Hustadt, Inshallah
Learning from a participatory art project in a trans-local neighbourhood
27 November 2013 - 18 December 2013

The exhibition is an important element of my submission that connects all the loose ends of my PhD project in a physical space in an attempt to suggest an individual experience of the research process over the last 5 years. It is not art exhibition in an art space. Nor is it the usual type that contextualises the content as art content. Instead it is research material on display that is framed by an exhibition as a format of presentation and communication.

The space of the exhibition is a white wall gallery space of the IAC (Inter Arts Center) – a research institution; a place where researchers work on their projects and present experiments to the limited public. Within an institution of this kind the researcher has a possibility to create an artificial environment – or incubator, a situation needed to suit to her/his research needs. I decided to create a situation, an installation or a showing device within an exhibition where people are invited to study my research case and (spatially) experience the research questions.

The display installation is presenting the documentation in an archive, as a spatial archive that connects together different categories through the exhibition space. If the documentation archive is something that describes an action or event as a set of traces, through the records left in one’s life – drawings, writings, records of interacting with society on the personal and formal level – then I propose to add the role of the scholar who discovers and reactivates the traces of action through her/his own active experience within the contained space of a display installed within an exhibition format.

My PhD research results from my own practice and gives a detailed analysis of a three-year case study: Hustadt Project. The majority of Hustadt Project took place on location (Bochum, Germany) within a suburban setting. In cooperation with local inhabitants we established the context for and ultimately constructed a new Community Pavilion – a structural platform for participatory exchange.

As my art practice is situated in-between architecture and design, sociology and urban studies, the process of the PhD research has been to emphasise my personal involvement and subjective observations utilising and transforming methods from these fields along with inventing new tools and strategies. I develop these methods from the context and the situation as a reaction to the process and therefore they are non-prescriptive, improvised, and reactive. In order to construct an argument in negotiation with local politicians, I introduce the form of spatial action by constructing performative events and inviting people to participate in them. More than accumulating knowledge, I’m interested in analysing it, using it, transforming it into a project where the result produces new relations with people onsite. It is important to emphasise that by using video and photo camera as the main tools within the research process, the research strategies I use transform my position from an observer of the situation to that of being observed.
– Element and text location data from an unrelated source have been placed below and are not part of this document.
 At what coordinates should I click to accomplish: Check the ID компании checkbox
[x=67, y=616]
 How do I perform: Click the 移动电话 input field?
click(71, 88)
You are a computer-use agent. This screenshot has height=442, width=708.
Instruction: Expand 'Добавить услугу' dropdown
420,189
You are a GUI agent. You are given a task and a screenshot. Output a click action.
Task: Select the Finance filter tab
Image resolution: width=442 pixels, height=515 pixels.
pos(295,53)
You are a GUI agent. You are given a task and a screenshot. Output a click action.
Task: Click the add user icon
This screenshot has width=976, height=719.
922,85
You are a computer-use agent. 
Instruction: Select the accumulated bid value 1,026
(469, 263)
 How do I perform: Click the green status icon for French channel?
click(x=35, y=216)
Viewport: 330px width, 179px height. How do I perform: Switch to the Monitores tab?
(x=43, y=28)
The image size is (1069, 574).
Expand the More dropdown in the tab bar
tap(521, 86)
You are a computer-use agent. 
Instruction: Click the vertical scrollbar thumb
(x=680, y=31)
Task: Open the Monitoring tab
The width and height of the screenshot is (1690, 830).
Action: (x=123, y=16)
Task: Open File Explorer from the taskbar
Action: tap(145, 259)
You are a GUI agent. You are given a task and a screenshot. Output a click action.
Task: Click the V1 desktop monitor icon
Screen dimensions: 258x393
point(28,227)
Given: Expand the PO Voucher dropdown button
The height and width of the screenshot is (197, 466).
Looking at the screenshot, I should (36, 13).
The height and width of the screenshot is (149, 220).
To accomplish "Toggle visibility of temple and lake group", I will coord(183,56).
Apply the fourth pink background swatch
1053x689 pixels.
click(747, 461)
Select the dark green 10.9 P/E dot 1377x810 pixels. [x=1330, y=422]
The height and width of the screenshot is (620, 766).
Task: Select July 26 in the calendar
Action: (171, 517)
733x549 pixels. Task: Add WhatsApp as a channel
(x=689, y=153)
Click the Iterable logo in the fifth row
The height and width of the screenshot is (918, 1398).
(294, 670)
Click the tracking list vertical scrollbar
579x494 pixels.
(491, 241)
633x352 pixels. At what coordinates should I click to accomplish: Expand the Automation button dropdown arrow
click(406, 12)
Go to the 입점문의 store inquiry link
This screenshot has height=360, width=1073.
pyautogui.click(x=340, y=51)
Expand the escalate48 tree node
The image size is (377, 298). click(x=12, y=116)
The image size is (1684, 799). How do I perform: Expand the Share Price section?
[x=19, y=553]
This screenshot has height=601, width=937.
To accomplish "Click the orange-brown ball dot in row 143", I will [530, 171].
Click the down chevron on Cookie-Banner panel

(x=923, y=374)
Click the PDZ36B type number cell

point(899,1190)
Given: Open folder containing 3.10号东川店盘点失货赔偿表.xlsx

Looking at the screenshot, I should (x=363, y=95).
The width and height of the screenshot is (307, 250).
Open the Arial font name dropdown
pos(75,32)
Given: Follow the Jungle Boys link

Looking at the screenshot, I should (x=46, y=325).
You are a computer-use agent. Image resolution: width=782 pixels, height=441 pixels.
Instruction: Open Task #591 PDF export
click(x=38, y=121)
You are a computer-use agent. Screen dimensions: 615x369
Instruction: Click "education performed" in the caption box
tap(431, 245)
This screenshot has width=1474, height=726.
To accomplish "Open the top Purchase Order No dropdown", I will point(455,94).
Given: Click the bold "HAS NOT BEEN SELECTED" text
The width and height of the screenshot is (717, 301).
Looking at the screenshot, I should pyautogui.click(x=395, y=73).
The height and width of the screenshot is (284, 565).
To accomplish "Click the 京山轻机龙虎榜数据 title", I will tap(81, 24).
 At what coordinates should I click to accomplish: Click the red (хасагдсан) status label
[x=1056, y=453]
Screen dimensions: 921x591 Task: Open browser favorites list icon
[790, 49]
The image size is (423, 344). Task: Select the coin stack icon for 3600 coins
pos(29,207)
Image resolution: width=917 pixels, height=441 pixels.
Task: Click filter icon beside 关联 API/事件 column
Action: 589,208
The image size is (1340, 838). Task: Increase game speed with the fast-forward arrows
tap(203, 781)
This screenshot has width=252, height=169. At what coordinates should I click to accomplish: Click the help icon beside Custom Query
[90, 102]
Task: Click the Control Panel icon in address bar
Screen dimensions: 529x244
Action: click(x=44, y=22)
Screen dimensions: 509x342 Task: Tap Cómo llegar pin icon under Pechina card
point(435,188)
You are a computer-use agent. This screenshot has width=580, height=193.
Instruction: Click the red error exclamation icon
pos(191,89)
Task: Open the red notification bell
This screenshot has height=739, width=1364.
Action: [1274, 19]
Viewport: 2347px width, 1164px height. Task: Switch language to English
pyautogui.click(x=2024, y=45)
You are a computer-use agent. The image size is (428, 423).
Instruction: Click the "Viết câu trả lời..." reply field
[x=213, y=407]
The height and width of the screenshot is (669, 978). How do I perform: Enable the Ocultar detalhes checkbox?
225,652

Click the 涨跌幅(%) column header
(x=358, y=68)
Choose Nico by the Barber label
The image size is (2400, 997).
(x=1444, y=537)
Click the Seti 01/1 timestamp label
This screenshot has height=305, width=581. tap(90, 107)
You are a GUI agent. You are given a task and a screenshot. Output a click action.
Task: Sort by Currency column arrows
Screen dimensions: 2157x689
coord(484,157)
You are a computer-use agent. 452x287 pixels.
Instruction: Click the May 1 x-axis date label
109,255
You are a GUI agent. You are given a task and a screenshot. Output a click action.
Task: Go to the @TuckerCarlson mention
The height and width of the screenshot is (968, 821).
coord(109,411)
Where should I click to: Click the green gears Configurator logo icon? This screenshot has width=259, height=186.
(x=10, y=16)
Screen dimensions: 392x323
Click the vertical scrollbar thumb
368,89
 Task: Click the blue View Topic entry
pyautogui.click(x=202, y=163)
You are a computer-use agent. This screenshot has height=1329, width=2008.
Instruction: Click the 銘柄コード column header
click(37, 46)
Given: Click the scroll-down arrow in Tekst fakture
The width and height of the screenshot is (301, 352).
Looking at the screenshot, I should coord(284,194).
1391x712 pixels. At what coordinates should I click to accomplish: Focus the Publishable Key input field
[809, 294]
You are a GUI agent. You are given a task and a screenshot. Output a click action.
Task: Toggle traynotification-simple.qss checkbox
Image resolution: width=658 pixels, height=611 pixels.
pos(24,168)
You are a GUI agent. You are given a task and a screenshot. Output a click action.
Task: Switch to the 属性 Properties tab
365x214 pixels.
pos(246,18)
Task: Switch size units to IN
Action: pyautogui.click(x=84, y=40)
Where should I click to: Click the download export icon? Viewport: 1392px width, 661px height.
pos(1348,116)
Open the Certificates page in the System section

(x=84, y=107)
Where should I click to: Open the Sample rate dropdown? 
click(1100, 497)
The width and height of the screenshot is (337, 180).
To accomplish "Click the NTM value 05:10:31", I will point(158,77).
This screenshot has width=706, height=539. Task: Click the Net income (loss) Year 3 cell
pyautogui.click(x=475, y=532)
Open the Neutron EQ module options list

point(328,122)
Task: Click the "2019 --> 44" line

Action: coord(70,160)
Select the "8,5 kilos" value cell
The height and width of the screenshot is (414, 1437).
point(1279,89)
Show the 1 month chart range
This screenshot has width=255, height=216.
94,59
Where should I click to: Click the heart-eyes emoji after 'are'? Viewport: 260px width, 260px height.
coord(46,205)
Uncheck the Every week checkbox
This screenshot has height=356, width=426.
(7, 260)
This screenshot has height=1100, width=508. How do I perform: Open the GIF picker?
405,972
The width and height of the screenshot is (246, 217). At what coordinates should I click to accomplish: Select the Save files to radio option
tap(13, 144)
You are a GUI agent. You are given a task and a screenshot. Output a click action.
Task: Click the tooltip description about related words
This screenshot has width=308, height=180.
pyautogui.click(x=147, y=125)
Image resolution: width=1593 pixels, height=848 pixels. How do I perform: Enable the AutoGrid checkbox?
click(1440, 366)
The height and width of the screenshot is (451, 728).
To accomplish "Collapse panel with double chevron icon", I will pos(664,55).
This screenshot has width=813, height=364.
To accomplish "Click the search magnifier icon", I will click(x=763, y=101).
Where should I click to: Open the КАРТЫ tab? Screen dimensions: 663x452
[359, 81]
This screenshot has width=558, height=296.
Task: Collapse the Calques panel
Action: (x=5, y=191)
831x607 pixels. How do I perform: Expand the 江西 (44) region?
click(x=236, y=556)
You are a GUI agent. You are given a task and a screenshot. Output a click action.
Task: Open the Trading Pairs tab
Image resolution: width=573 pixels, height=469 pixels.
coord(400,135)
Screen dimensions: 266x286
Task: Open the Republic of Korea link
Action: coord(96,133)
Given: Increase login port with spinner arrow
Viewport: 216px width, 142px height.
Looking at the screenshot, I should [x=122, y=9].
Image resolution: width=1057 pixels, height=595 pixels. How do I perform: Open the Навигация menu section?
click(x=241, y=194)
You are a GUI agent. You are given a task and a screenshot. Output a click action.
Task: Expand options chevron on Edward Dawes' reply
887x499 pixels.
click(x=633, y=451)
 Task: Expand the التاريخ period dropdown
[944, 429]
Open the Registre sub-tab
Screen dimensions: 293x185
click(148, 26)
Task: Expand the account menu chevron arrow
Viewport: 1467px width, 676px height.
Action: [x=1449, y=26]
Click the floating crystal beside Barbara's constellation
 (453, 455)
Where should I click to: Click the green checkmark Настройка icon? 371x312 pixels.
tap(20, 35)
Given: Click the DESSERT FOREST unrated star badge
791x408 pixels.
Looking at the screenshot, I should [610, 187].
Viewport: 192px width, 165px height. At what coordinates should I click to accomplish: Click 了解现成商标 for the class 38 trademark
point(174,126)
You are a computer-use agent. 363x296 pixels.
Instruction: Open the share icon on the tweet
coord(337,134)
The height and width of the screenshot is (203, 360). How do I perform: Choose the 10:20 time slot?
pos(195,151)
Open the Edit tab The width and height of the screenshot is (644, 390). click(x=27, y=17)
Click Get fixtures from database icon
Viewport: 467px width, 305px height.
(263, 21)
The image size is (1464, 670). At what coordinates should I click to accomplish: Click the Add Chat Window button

During the process of Hustadt Project I followed the narrative of the project by creating small presentation movies from editing the photo material that I had taken in parallel to the video, or even sometimes on its own. The presentations were created to communicate the idea of the project in different situations (meetings with the politicians, project presentations in public within art context and beyond). Therefore I decided to keep the form of a presentation and transform it into a “table of contents” or a “summary of images” that introduces specific chapters, for example, edited (key) videos within the presentation of the Hustadt Project in an exhibition format.